Retos:
a. En el fragmento sobre la amistad cívica en Aristóteles, ¿con qué término griego se designa la concordia?
b. Según el fragmento sobre la amistad cívica en Aristóteles, ¿por qué la amistad es una forma de comunidad en el juicio?

Extracto del documento:
Si recuperamos esta idea en estrecha conexión con la cita anterior de Aristóteles, es posible establecer un nexo entre amistad y política; y lo que es más, con Arendt, recuperaremos ese nexo a través del juicio político. Lo que los amigos tienen en común es una visión tosca, básica y compartida de lo que es justo y, en esa medida, la amistad es una forma de comunidad en el juicio. Aristóteles se ocupa muy bien de señalar que este juicio compartido acerca de lo justo no es una identidad de opinión, sino de una concordia (homónoia). En palabras del estagirita: “homónoia es amistad entre conciudadanos, y tal es, en realidad, el uso común del término, pues su esfera es lo que es en el interés común y lo que es de importancia para la vida”.[9]

La amistad cívica aristotélica se aplica a los intereses comunes y a las cosas pertinentes de la vida. Se trata de una virtud que “permite a los ciudadanos mirar hacia la misma dirección: la vida buena”[10].

Datos:

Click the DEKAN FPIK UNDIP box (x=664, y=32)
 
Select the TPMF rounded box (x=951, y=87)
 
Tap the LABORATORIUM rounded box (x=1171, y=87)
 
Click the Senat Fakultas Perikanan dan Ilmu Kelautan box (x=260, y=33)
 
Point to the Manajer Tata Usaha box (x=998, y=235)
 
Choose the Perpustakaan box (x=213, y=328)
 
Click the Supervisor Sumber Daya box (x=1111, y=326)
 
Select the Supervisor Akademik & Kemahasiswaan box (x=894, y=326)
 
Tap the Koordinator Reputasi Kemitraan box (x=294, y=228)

---

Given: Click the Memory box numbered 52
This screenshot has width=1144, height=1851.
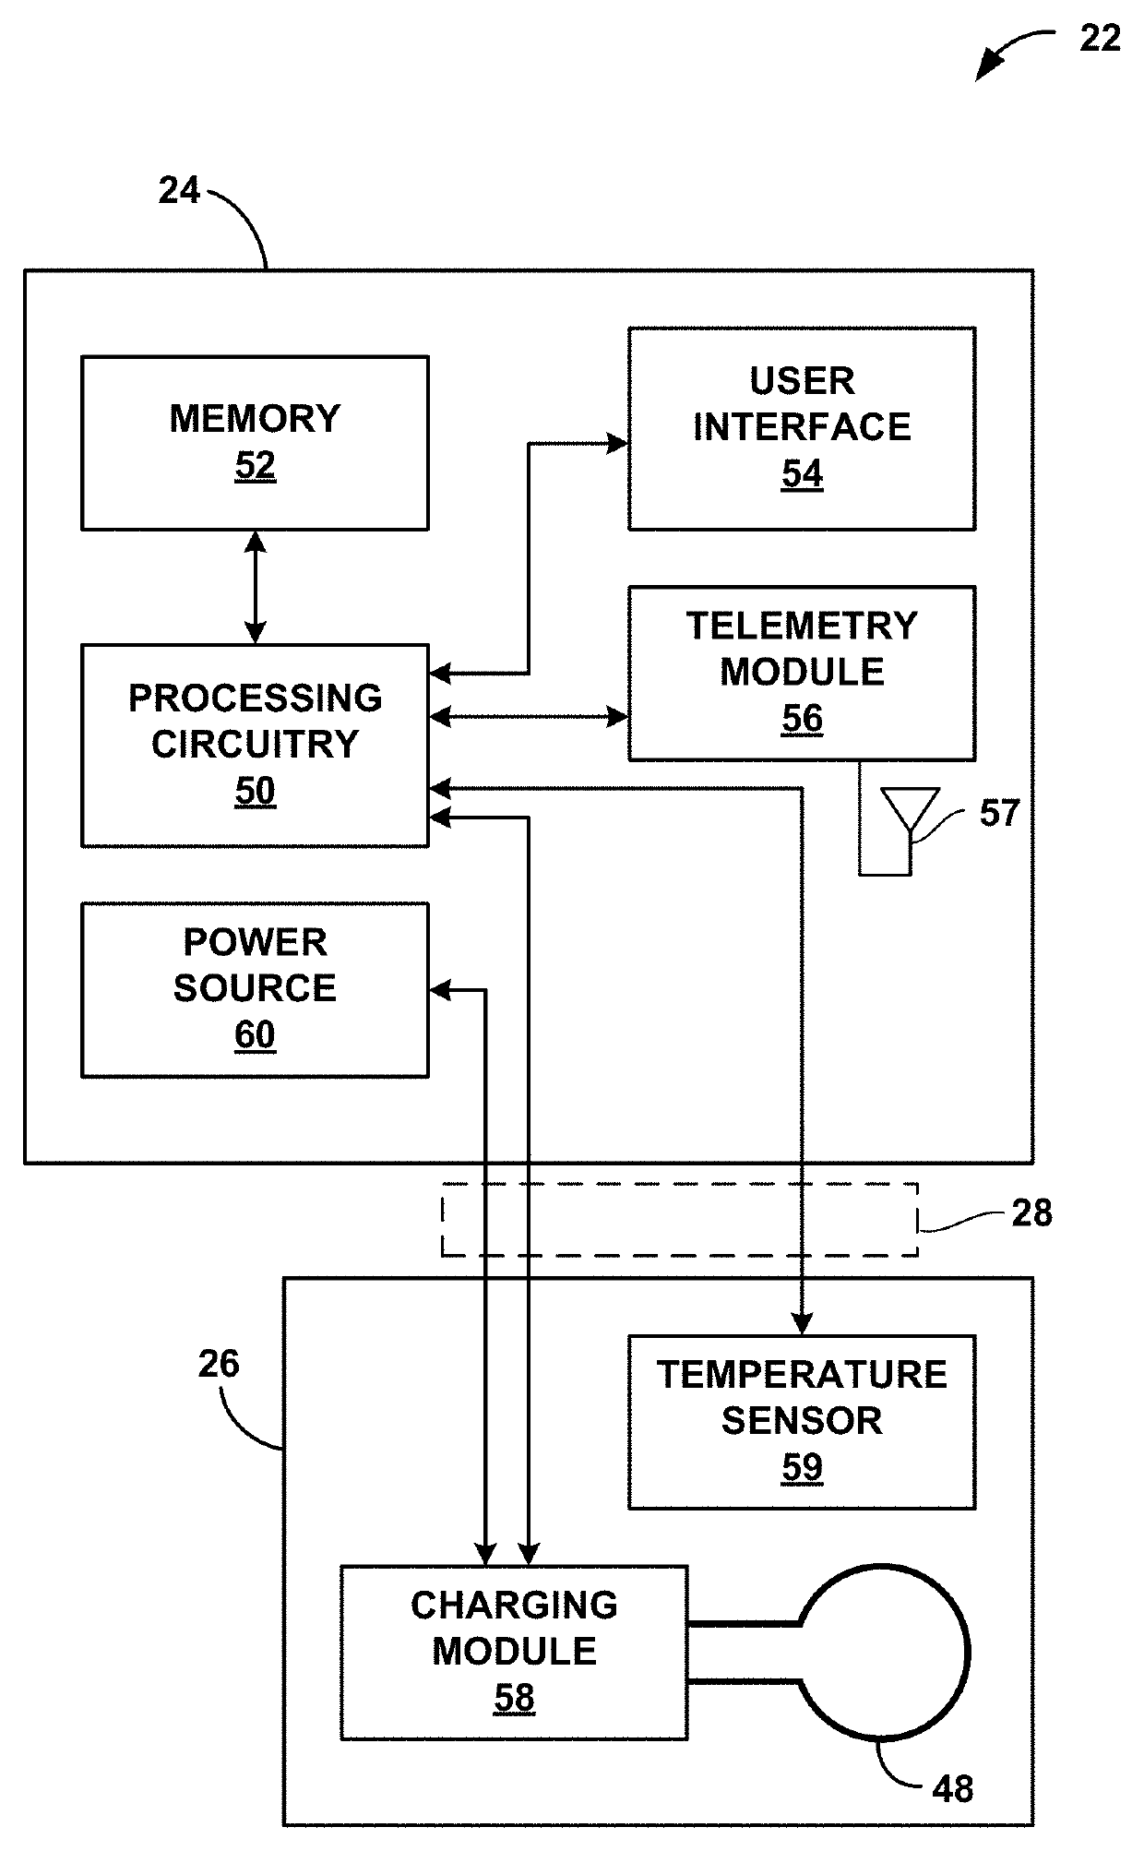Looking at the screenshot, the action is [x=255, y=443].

Soluciones:
a. Homónoia.

b. Porque los amigos comparten una visión tosca y básica de lo que es justo. Ese juicio compartido no es una identidad de opinión, sino una concordia (homónoia).